Qyan's Brave New World: 2006-11-26

Saturday, December 02, 2006

A Survey on Information Systems Interoperability

In this survey, some basic concepts are presented. It's pretty good to go over these concepts in this paper. Its structure is clear and it's easy to understand most of the content. The author had the rich experience to apply the techniques of information systems into the agriculture. I think that is a system to manage multiple database containing agricultural information, therefore it might be pretty helpful on our work, since our goal is to construct a data-integration system to manage multiple archeological database.

Now, let's take a look at his paper section by section, (the easiest way to review J)

In the first section, the motivation and the basic method used are discussed respectively.

the goal is the construction of data warehouse (or materialized view) integrating several kinds of data sources, particularly for scientific applications in agriculture. Interesting, because it's a little similar to our goal in KADIS, the only difference is that our application is about archeology.
The background of the application is that: distinct data sources may be maintained independently, and research on semantic data heterogeneity is focused, and an incremental and modularized approach is suggested by the paper to deal with the issues of data integration.

Information System Interoperability

The paper suggests that the only way to reach interoperability is by publishing the interfaces, schemas and formats used for information exchange, making their semantics as explicit as possible, so that they can be properly handled by the cooperative systems.
Three viewpoints must be considered about the information systems' interoperability: application domain, conceptual design and software system technology. For each viewpoint, interoperability should be achieved.

Data System Interoperability

in this section, the definitions of centralized database system and heterogeneous database system are firstly presented.
Two categories of approaches to enable integrated access to multiple physical databases: schema integration and the federated approach.
web database is also mentioned in the section, and the challenge of the querying Web database research is the construction of a unified and simple interface.

Data Integration

The basic procedure of data integration concerned here include the resolution of heterogeneity conflicts and transformations of source data to accommodate them in the integrated view.
The kinds of data to be integrated and the heterogeneity conflicts should be firstly categorized.
The structure of data is discussed: the structured data and semi-structured data.
Data heterogeneity, or conflict is summarized. Two ways are used to define the data conflicts or data heterogeneity.

representational conflict and semantic conflict;
based on the different levels of abstraction, such as instance, schema, data model. The conflicts can be classified as : data conflicts, schema conflicts, data versus schema conflicts, and data model conflicts.

Some proposals are brought up to solve these conflicts in the RDB and semi-structured data. Here some surveys need reading.
Another way to solve the conflict, is the construction of the standard to describe the semantics. (common semantics)
A series of procedures are suggested in the paper to generate the unified view of heterogeneous data.
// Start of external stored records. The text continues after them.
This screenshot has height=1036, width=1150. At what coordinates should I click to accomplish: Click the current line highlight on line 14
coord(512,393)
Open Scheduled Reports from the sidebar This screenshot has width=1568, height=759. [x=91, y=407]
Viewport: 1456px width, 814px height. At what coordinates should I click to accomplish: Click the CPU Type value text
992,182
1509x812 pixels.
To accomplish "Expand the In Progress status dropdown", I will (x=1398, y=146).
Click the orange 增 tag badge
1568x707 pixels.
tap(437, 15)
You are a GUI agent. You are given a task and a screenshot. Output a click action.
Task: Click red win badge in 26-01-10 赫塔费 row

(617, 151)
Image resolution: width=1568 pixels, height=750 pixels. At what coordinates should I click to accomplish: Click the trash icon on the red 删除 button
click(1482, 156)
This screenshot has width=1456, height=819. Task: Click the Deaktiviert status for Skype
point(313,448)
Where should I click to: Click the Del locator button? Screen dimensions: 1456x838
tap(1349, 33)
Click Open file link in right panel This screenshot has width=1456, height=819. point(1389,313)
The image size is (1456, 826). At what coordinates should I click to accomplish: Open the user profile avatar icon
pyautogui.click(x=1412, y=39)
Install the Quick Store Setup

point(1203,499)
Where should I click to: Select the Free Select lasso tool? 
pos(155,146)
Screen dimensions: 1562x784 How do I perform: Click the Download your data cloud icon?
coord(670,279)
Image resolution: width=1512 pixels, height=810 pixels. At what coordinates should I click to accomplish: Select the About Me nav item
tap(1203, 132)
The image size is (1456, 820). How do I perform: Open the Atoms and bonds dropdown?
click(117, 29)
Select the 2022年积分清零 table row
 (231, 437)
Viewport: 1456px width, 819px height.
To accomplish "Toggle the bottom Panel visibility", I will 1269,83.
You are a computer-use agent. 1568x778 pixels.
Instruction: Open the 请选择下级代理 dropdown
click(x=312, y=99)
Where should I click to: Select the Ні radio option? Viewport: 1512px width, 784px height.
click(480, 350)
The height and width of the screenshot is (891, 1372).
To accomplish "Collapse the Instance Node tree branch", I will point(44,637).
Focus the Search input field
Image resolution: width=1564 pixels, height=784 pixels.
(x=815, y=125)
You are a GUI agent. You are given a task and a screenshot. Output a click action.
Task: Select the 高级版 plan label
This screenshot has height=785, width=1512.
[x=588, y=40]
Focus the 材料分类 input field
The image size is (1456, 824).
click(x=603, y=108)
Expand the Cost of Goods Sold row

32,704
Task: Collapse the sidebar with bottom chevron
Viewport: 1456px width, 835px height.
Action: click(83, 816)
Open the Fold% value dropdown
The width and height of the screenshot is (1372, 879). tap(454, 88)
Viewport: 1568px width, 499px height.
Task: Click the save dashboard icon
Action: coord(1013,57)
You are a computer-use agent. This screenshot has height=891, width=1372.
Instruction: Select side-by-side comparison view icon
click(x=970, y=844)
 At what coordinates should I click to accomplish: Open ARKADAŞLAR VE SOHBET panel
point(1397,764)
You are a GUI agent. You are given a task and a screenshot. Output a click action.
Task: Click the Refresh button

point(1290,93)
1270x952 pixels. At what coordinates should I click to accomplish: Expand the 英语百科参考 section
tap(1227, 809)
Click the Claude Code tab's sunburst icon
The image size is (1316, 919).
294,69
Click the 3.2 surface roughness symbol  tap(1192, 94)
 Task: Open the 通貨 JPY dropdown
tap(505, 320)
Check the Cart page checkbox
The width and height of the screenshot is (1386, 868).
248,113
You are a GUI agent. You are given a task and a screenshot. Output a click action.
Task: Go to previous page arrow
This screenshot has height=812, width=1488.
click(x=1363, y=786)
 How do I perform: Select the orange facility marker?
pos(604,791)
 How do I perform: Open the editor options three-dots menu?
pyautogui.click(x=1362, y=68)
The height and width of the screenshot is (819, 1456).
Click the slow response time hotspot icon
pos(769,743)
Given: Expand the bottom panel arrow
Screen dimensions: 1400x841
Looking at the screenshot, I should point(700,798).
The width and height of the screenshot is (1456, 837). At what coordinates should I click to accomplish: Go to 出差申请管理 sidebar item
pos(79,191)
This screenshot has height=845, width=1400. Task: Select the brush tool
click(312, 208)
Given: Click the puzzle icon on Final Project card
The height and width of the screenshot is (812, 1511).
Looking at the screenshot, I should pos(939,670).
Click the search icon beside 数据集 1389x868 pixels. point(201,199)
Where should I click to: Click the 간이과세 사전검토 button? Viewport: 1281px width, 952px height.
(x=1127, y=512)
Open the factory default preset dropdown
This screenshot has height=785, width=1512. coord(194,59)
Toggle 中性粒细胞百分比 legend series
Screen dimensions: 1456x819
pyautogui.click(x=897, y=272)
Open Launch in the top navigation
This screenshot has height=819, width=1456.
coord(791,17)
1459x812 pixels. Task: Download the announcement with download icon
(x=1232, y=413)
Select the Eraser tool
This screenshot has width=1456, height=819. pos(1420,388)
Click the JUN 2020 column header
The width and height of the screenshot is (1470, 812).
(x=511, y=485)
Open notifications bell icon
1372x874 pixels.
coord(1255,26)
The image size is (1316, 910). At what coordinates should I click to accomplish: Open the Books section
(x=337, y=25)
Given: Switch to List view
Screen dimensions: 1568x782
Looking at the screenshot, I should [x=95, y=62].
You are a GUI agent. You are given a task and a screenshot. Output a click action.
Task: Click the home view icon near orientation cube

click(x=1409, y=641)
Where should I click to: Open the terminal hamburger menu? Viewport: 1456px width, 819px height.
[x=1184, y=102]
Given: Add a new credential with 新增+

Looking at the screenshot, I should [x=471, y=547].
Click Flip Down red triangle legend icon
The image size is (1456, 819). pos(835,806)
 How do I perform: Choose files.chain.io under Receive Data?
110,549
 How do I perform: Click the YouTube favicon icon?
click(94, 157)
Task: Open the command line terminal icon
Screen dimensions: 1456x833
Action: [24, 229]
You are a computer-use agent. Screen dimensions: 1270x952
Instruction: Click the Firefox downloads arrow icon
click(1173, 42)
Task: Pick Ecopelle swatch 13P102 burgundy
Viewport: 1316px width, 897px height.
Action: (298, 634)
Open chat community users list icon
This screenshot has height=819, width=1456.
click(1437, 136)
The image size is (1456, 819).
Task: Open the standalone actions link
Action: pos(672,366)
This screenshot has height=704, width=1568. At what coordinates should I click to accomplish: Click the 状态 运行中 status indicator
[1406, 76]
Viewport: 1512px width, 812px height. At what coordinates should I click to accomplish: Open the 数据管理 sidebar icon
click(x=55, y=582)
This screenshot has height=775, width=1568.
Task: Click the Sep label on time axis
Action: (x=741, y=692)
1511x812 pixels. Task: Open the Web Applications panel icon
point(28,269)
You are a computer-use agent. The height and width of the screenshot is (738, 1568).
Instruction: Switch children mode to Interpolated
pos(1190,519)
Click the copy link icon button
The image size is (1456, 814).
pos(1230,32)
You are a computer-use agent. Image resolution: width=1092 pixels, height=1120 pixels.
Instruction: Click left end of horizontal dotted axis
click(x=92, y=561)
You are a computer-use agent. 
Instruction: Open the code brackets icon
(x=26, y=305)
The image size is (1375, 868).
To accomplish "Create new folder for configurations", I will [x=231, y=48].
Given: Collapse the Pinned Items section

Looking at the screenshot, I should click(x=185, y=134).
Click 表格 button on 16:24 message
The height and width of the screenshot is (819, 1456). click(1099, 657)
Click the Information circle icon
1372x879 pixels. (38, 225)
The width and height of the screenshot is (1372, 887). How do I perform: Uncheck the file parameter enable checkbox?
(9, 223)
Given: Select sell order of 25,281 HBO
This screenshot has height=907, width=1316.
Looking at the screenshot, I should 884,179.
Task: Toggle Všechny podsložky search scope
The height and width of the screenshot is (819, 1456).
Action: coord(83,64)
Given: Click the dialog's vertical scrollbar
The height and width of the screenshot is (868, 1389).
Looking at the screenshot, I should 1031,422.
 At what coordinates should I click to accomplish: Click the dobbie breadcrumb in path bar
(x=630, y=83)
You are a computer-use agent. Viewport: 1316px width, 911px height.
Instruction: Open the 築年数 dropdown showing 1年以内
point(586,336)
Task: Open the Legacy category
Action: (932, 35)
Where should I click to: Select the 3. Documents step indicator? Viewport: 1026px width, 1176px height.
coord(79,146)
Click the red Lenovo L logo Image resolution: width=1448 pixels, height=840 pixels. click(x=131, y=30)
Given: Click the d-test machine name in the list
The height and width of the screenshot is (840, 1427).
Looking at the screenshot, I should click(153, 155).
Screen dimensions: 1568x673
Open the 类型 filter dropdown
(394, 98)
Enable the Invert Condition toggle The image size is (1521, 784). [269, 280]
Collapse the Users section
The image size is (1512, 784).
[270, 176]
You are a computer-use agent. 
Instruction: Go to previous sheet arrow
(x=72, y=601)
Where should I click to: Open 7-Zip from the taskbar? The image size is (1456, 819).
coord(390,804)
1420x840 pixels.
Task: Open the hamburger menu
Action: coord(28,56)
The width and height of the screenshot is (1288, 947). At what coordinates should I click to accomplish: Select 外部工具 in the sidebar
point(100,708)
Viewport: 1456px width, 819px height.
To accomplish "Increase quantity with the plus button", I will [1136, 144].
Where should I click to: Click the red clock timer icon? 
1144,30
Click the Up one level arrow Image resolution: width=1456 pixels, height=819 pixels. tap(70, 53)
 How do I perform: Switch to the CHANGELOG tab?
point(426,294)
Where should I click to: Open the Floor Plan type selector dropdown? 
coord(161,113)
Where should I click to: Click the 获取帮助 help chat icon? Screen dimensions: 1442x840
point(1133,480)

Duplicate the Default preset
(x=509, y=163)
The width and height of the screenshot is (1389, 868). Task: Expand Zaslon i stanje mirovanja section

It's inspiring for our work, I think.

Building blocks to integrate data in cooperative systems

In the section, the author describes the software framework, modules, and techniques that could be used to contribute the integrated data views.

The semantic web

A simple digest is presented here, giving us a general idea of the semantic Web standards and technologies.

Character Encoding + URI
XML + Schema
RDF + RDFS
Ontology

Web services

Semantic Integration Research in the Database Community A Brief Survey

This survey firstly presents the applications that require semantic integrations, and brings up difficulties during the integration process. Schema matching and data matching, which play very important influence in the semantic integration, are focused on in the following content. Finally, some other open issues are discussed.

Applications mentioned in the survey include:

schema integration: merging a set of given schemas into a single global schema. The basic procedure is match - merge.
Translate data between multiple databases. Data coming from multiple sources must be transformed to data conforming to a single target schema.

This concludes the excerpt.